It’s our fourth day in Flagstaff, and here’s the current view from the bedroom window:
It’s pouring, sometimes so hard that the rain sends pinecones toppling onto our roof. The Weather Channel indicates that it’ll be like this on and off for the next 24 hours.
So we’re going to lay low: get our homeschooling assignments done (Sam’s got reading, math, and grammar on the docket), read, update the blogs, pay bills slash adult, maybe bake some fall treats in the toaster oven, maybe head over to the camp playground later if we get a break in the weather. Downshifting for a day sounds refreshing to me. We’ve been on the go lately, and I’m feeling a bit exhausted. On Saturday I ran 16 miles, followed by a family field trip to the top of Sandia Peak in Albuquerque. Sunday was the six-hour journey to Flagstaff. On Monday, we spent the entire day at the Grand Canyon, and yesterday, both Trent and I and our unacclimatized lungs went adventuring on the Fatmans Loop Trail.

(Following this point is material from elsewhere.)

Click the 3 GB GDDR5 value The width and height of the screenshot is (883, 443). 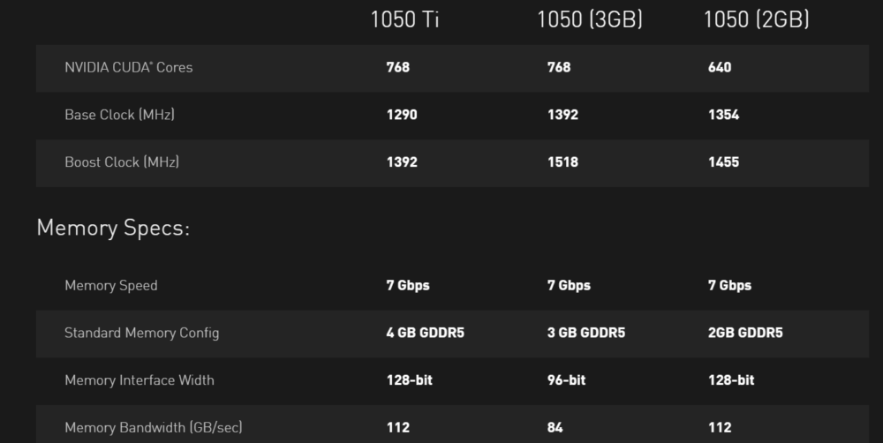pos(586,333)
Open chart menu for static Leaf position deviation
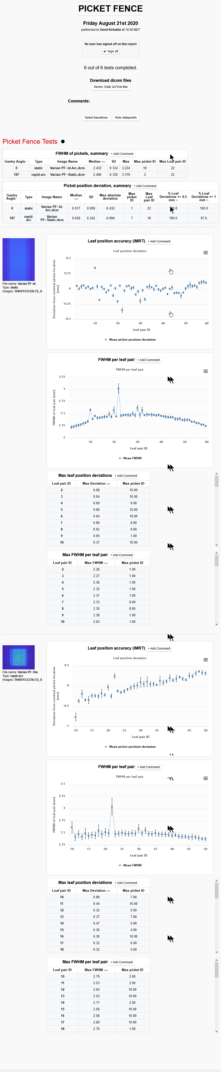 pyautogui.click(x=205, y=253)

Seasoned full-time RVers are always trying to warn the newbies: Slow down. You’re in absolutely no rush. Don’t exhaust yourself. This isn’t a monthlong vacation. You have all the time in the world to do all the stuff you want to do. If you don’t see everything you want to see at a particular location, you can always come back. If you push yourself too hard, you’ll burn out before a year is up.

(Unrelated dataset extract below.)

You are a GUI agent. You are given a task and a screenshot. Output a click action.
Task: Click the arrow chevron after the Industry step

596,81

I am not good about following this advice. I’m afflicted with what I’ve diagnosed as Traveler’s FOMO: Traveler’s Fear Of Missing Out. When I’m in a new place, I have a deep-seated need to see and do it all so that I can really know the place I’m in. It’s a well-meaning obsessiveness.

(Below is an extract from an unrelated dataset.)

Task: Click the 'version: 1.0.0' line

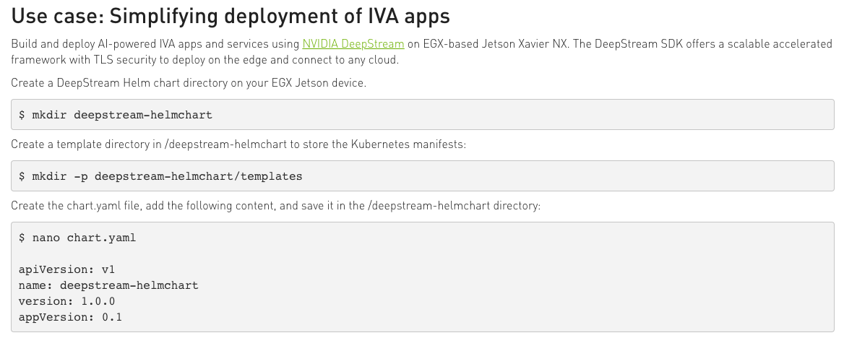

But I remind myself that’s just mental self-trickery. Nobody is grading us on How Many Things We Checked Off Our List While Living In Our RV. Nobody is docking points for staying in.
A rest day it is, then. Biscuit, for one, seems fine with this plan:
Whether you live in an RV or not, what are your favorite rainy day activities? How do you force yourself to slow down?